Participante da fundação do Comitê Brasileiro pela Anistia e hoje, aos 64 anos, integrante da Comissão da Verdade da Reforma Sanitária, Bonfim conta ter tido vários colegas de faculdade torturados; alguns ficaram com perturbações psicológicas:
 
- Muitas possibilidades de carreiras foram interrompidas. Essa Comissão, além de revelar a verdade, vai ter o mérito de ser pedagógica, pois muita gente das novas gerações não conhece a perseguição sofrida pelo movimento da reforma sanitária, responsável, com orgulho, por construir na Constituição os artigos que criaram o SUS. A perseguição ao nosso movimento ocorreu porque só na democracia se podia ter um sistema de Saúde equânime - resume Bonfim.
 
Outro caso foi o da prisão e da tortura do médico Irun Sant Anna, falecido em 2012.
 
- Foi preso várias vezes, e muito torturado. Onde mais sofreu foi no Dops. Chegou a me dizer depois que, lá, se tivesse tido a chance, teria se matado - conta o advogado Modesto da Silveira, homenageado no lançamento da Comissão e que defendeu San Arma, integrante do PCB e fundador da UNE.
 
A perseguição à Saúde no país não era apenas contra os profissionais. Pesquisas e projetos também foram vítimas do regime.
 
- Questionávamos o sistema oferecido, baseado nos Inamps, onde só era atendido quem tinha carteira assinada. Questionávamos os chamados determinantes sociais da Saúde, ligados à pobreza da população. Incomodávamos a ordem.

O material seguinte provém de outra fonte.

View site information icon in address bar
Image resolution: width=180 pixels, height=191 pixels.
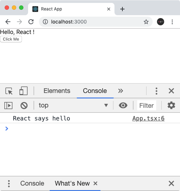point(45,22)
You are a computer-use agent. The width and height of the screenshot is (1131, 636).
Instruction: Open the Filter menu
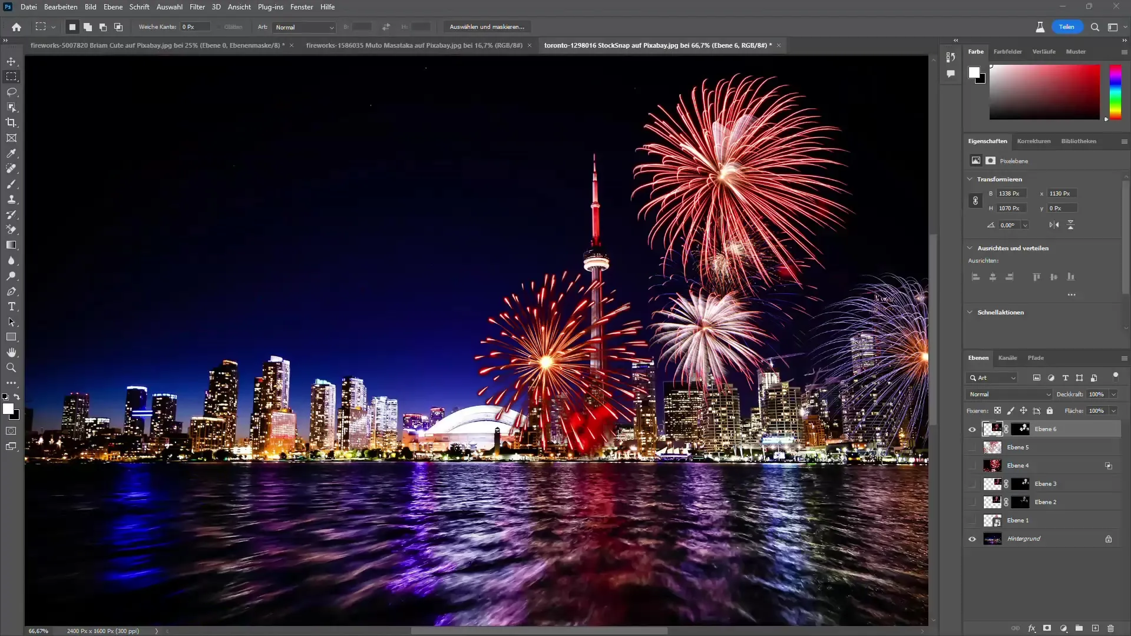pyautogui.click(x=197, y=6)
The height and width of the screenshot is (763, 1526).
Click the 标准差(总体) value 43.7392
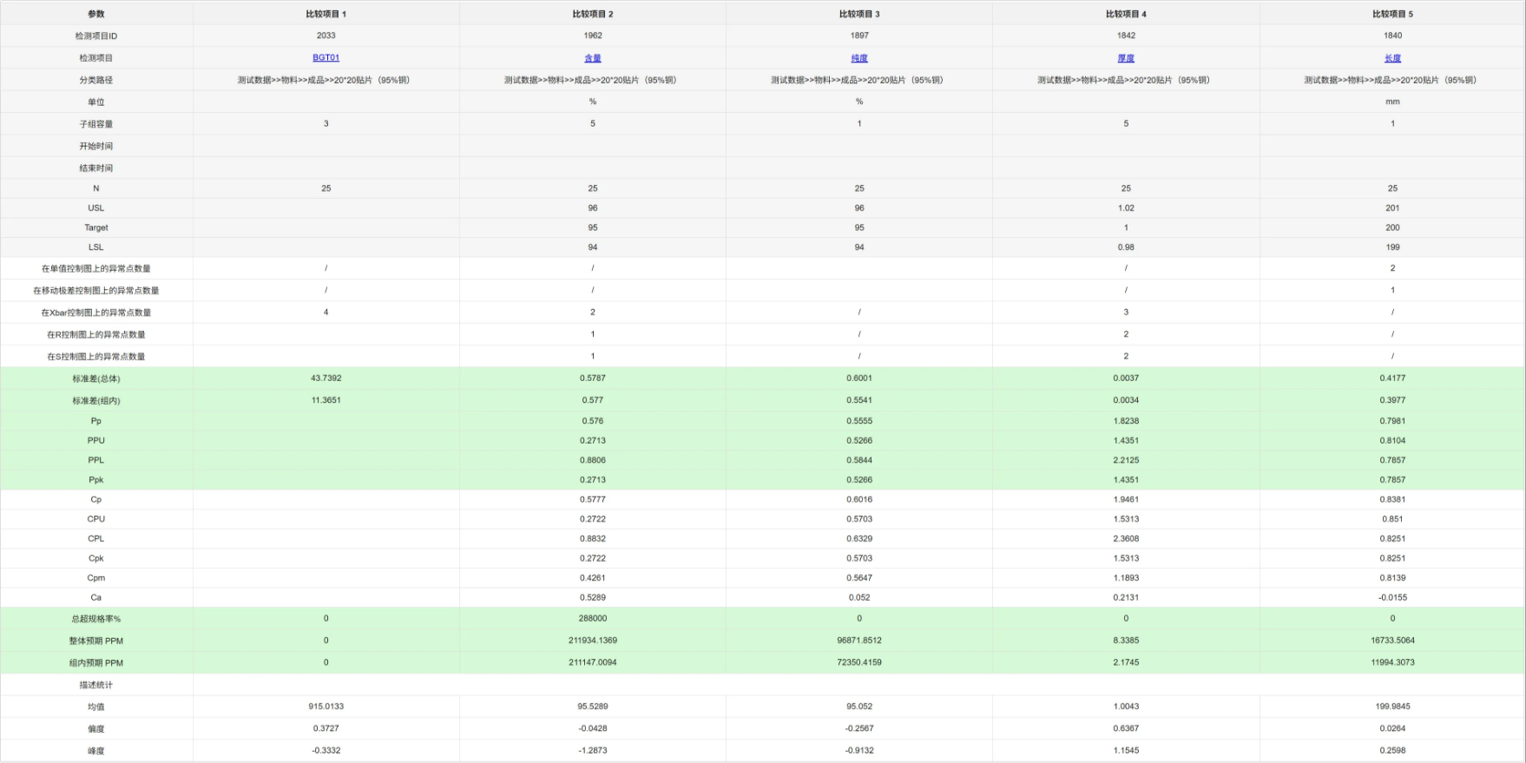[326, 378]
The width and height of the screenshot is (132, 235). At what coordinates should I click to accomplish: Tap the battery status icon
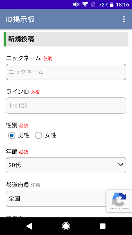111,5
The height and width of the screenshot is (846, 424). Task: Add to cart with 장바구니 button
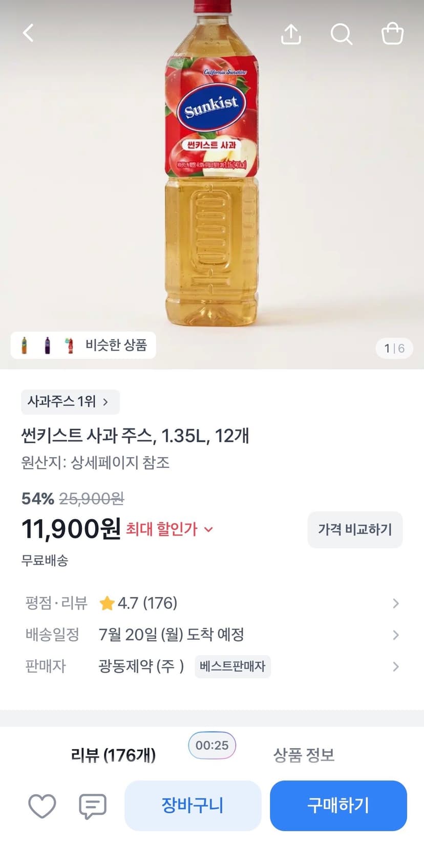pyautogui.click(x=193, y=806)
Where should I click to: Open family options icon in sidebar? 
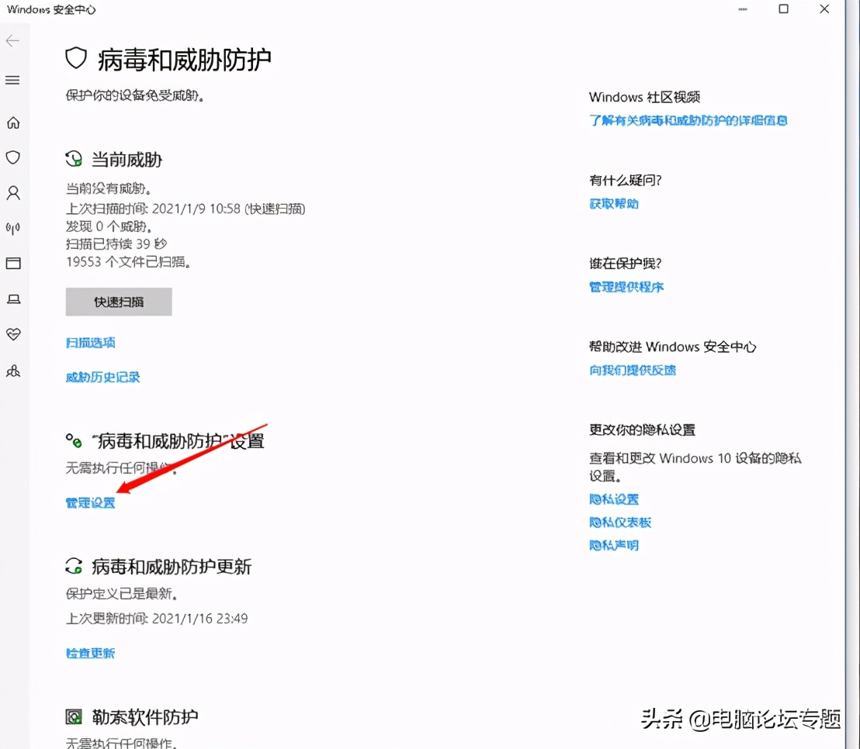coord(13,371)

Foi um movimento contra-hegemônico que se desenhou nos anos 70, período mais duro do regime - diz Ana Costa, presidente atual do Cebes.
 
A fundação do próprio Cebes em 76 foi uma forma de criar um espaço de debate num período em que reuniões eram malvistas. Criaram um "grupo de estudos" mas que também fazia debate político: por exemplo, nos lançamentos das edições da revista "Saúde em Debate" criada pelo Cebes também em 76 e até hoje referência no setor.
 
- Algumas vezes, pessoas foram impedidas de ceder espaços para os nossos lançamentos. Uma vez, chegamos a um lugar onde estava marcado o evento, e a pessoa avisou: "Vão embora, que vai dar polícia" - diz Ana, elencando integrantes do movimento da reforma sanitária perseguidos pelo regime: - Eu, a Anamaria, Sérgio Arouca, Eleuterio Rodrigues Neto, David Capistrano Filho.
 
Anamaria Tambellini lembra que não foi presa por causa de David, que havia passado recomendações de que, caso fosse preso como ocorreu , "cinco pessoas deveriam ser avisadas" Anamaria estava entre elas.
 
Ela própria também teve dois estudos interrompidos. E que ilustram o tipo de pesquisa que incomodava na época:
 
- Eu fazia parte de um projeto sobre saúde do trabalhador, na Fiocruz, nos anos 70. A gente começou a ir pesquisar, na Delegacia Regional do Trabalho, documentos sobre acidentes de trabalho. Na 4ª vez, não nos deixaram mais entrar. Usaram a palavra mágica: aquele assunto era de "segurança nacional" - lembra.
 
Também nos anos 70, ela e outro pesquisador da Fiocruz, Eduardo Costa, faziam um estudo sobre meningite:
 
- Havia epidemia em áreas do Estado do Rio - diz Anamaria.
 
- Não conseguimos nem submeter a pesquisa a financiamento. Não era interessante que se falasse em epidemias por aí.
 
- Todos esses casos não representaram uma violência apenas contra pessoas completa Ana Costa.- Foi uma violência contra o próprio desenvolvimento da Saúde no país.